---------- RECORD SET ----------

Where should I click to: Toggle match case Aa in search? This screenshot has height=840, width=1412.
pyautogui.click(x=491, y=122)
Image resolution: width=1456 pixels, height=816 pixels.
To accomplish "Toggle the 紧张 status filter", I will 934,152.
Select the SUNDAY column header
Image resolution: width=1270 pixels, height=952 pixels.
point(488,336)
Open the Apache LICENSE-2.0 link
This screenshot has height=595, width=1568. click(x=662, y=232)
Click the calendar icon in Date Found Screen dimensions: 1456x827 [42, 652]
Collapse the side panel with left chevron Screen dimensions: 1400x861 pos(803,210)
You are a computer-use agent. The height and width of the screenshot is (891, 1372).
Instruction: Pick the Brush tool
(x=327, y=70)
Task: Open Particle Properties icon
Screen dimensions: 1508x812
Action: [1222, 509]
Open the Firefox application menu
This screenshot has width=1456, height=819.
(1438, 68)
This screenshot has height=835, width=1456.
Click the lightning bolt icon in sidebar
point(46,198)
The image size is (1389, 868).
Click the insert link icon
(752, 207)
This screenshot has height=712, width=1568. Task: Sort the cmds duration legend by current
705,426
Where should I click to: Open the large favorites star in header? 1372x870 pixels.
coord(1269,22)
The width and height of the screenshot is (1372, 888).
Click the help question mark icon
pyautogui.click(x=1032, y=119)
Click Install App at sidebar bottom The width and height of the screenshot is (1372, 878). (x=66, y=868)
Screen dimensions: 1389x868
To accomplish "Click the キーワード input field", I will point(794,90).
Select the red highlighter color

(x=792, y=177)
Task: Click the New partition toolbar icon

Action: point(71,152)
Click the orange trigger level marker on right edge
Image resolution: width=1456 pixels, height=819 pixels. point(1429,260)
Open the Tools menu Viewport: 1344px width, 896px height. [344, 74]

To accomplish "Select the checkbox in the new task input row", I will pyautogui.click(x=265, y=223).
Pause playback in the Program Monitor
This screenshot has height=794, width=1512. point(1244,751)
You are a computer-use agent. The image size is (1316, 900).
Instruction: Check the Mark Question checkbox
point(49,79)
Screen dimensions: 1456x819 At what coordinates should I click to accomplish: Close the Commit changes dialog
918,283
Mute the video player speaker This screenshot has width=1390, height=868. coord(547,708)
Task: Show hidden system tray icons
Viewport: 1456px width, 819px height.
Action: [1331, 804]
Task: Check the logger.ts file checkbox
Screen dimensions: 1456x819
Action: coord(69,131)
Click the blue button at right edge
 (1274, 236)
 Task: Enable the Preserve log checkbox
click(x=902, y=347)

----------

#### TASK OBJECTIVE
Looking at the records above, please output exactly the lines that run from the one holding "Task: Check the logger.ts file checkbox" to the final line, and only those.

#### SOLUTION FOR THIS TASK
Task: Check the logger.ts file checkbox
Screen dimensions: 1456x819
Action: coord(69,131)
Click the blue button at right edge
 (1274, 236)
 Task: Enable the Preserve log checkbox
click(x=902, y=347)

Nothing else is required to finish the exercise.